[Numpy-discussion] missing data discussion round 2

Wed Jun 29 02:53:43 EDT 2011

On 06/28/2011 11:52 PM, Matthew Brett wrote:
> Hi,
>
> On Tue, Jun 28, 2011 at 5:38 PM, Charles R Harris
> <charlesr.harris at gmail.com>  wrote:
>> Nathaniel, an implementation using masks will look *exactly* like an
>> implementation using na-dtypes from the user's point of view. Except that
>> taking a masked view of an unmasked array allows ignoring values without
>> destroying or copying the original data. The only downside I can see to an
>> implementation using masks is memory and disk storage, and perhaps memory
>> mapped arrays.

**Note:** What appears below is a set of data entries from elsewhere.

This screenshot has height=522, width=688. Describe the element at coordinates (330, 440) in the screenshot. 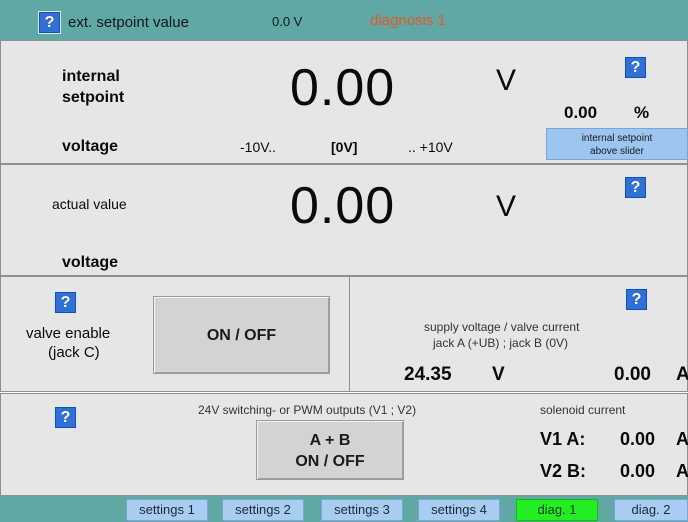

I see `outputs-button-line1: A + B` at that location.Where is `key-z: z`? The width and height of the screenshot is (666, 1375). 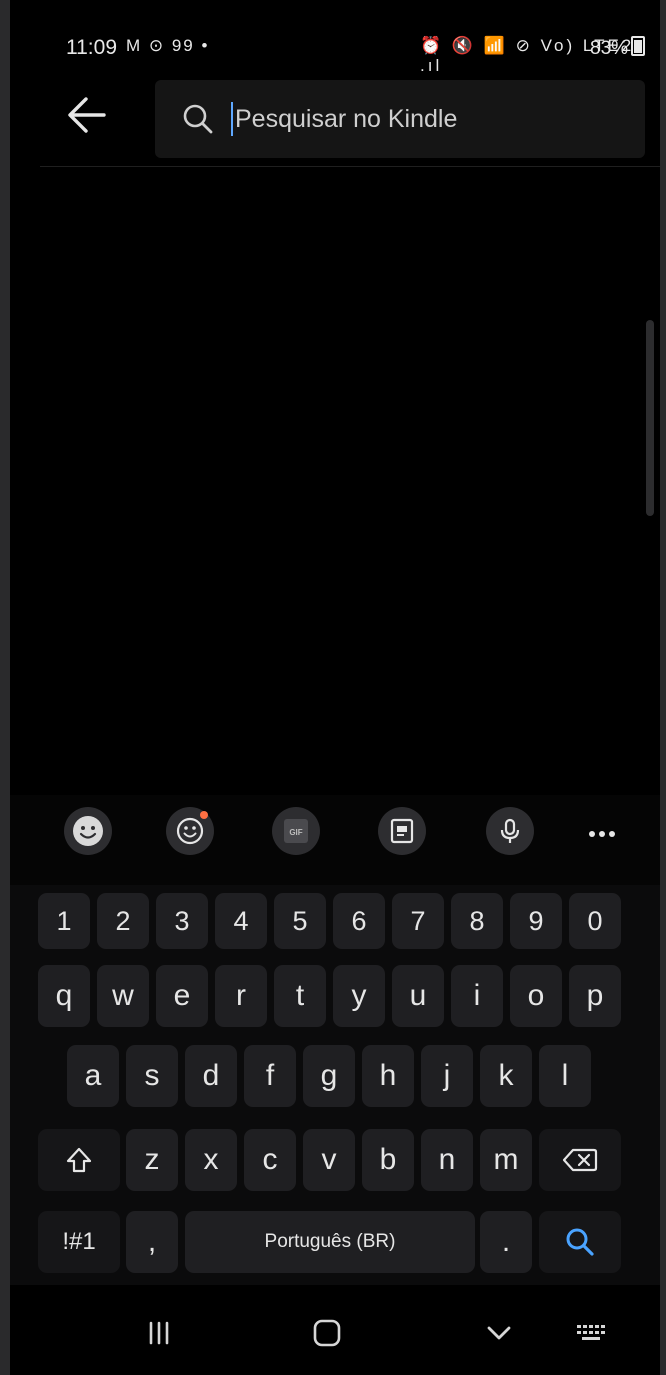
key-z: z is located at coordinates (152, 1160). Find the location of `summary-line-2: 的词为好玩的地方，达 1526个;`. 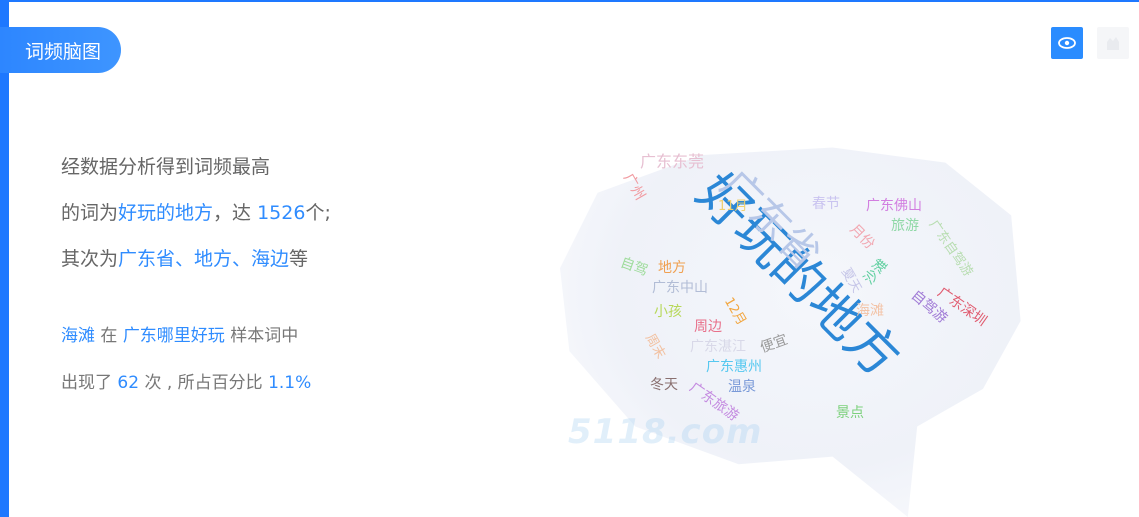

summary-line-2: 的词为好玩的地方，达 1526个; is located at coordinates (196, 213). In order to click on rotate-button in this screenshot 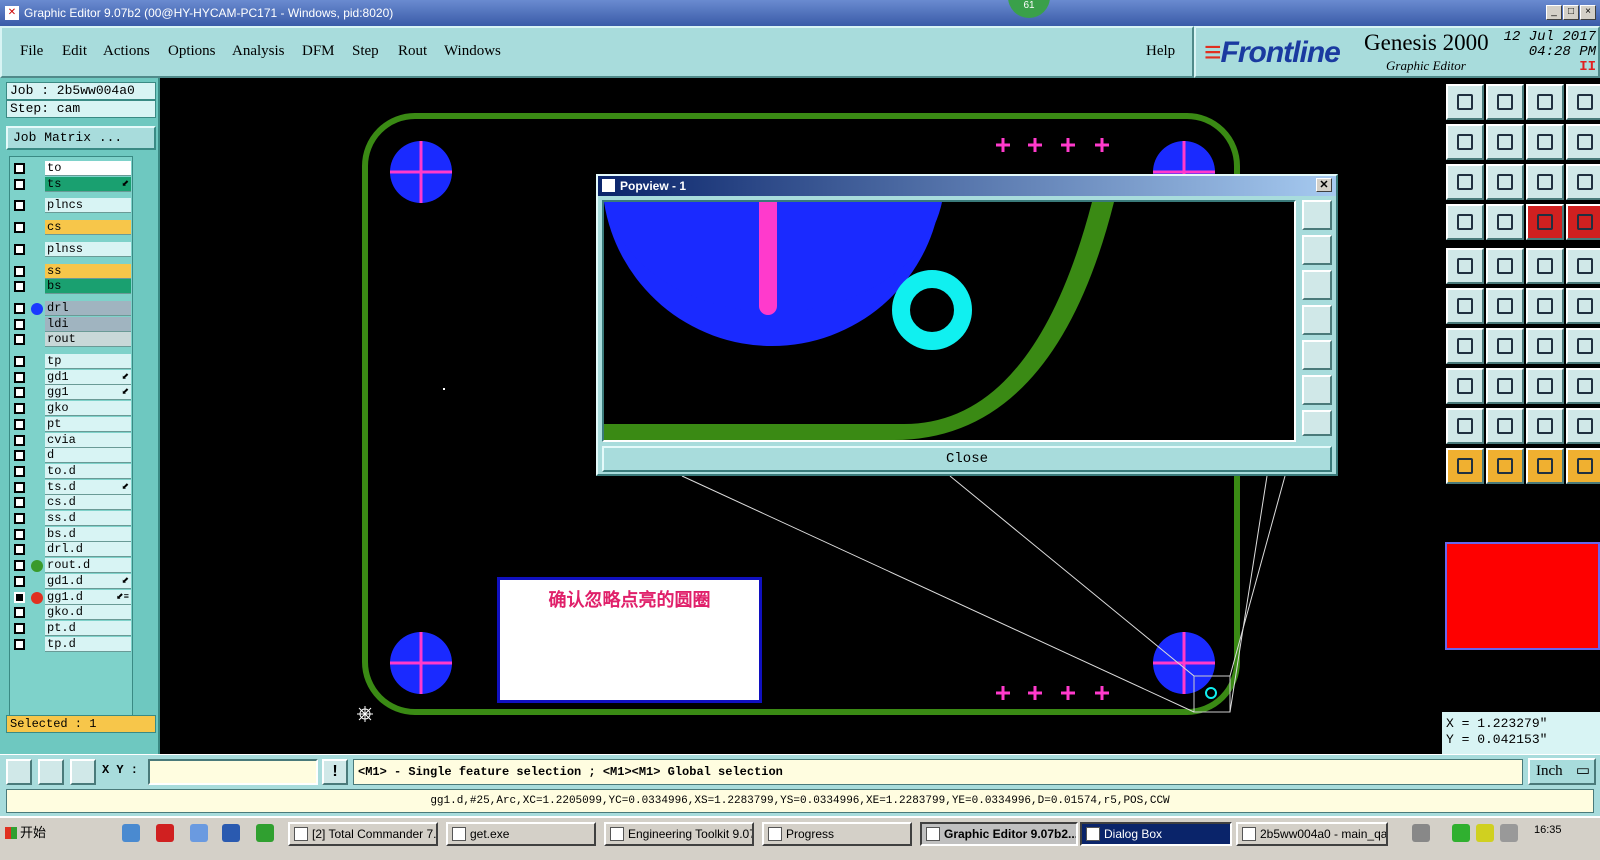, I will do `click(1583, 306)`.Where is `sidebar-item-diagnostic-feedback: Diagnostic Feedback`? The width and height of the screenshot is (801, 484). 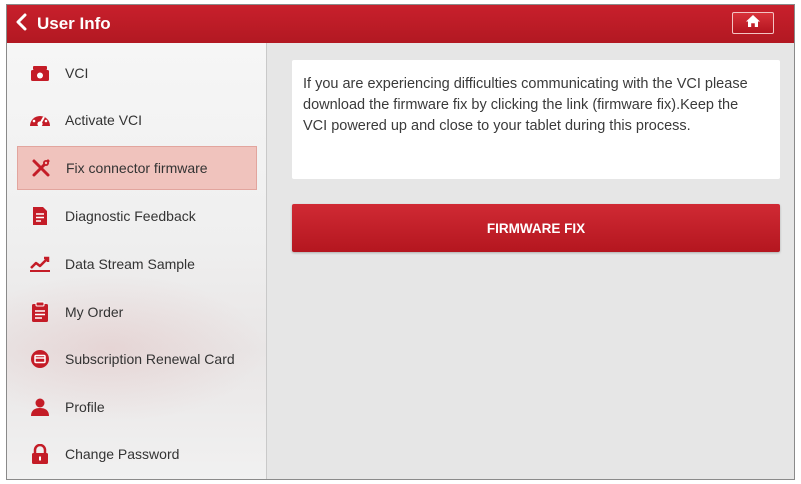 sidebar-item-diagnostic-feedback: Diagnostic Feedback is located at coordinates (137, 216).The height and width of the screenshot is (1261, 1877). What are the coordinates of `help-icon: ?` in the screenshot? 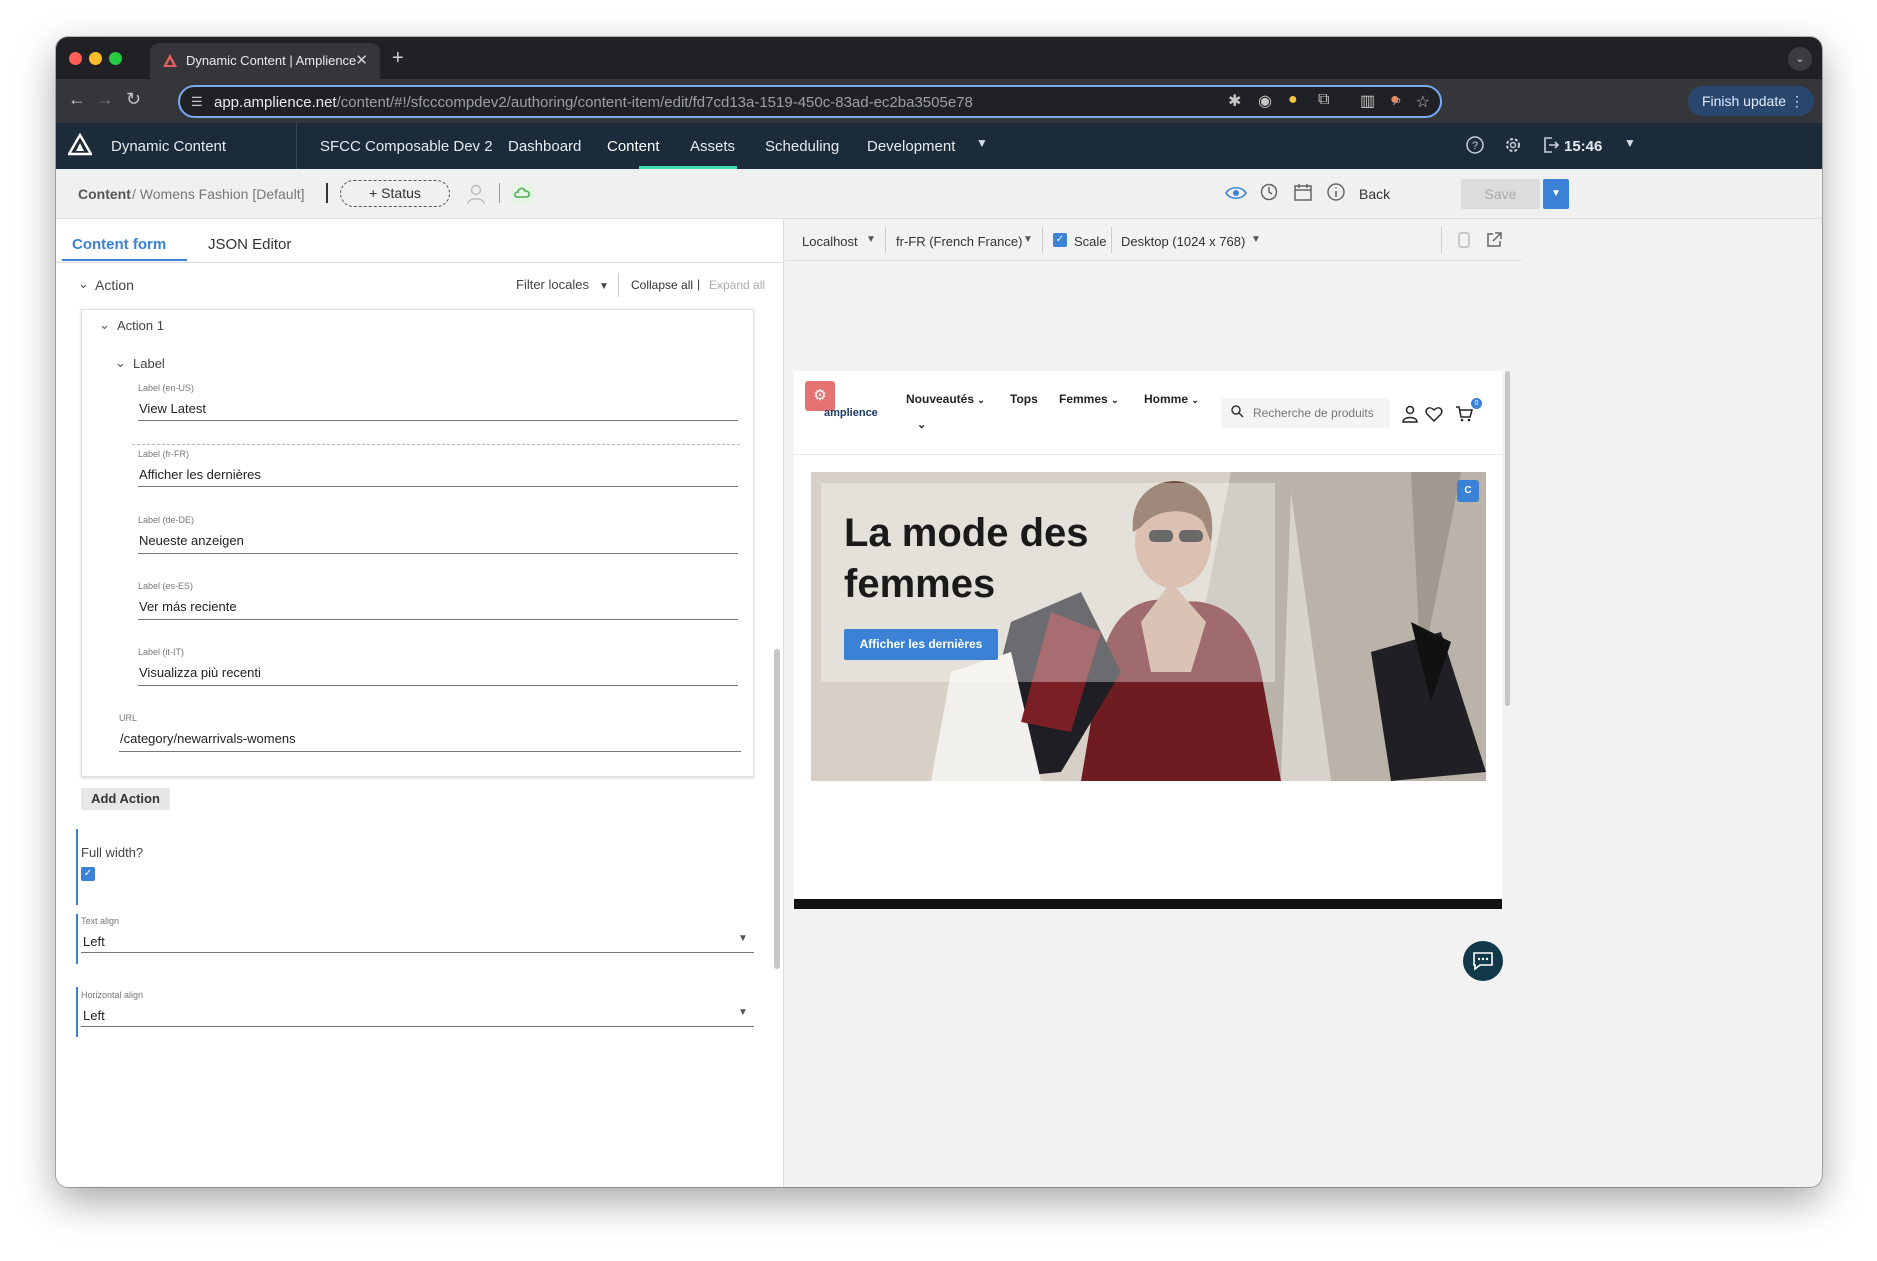 It's located at (1475, 145).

And I rather expect the former to solve itself in a few
>> years, eight gigs is becoming a baseline for workstations and in a couple of
>> years I expect that to be up around 16-32, and a few years after that.... In
>> any case we are talking 12% - 25% overhead, and in practice I expect it
>> won't be quite as big a problem as folks project.
>
> Or, in the case of 16 bit integers, 50% memory overhead.
>
> I honestly find it hard to believe that I will not care about memory
> use in the near future, and I don't think it's wise to make decisions
> on that assumption.

In many sciences, waiting for the future makes things worse, not better, 
simply because the amount of available data easily grows at a faster 
rate than the amount of memory you can get per dollar :-)

Dag Sverre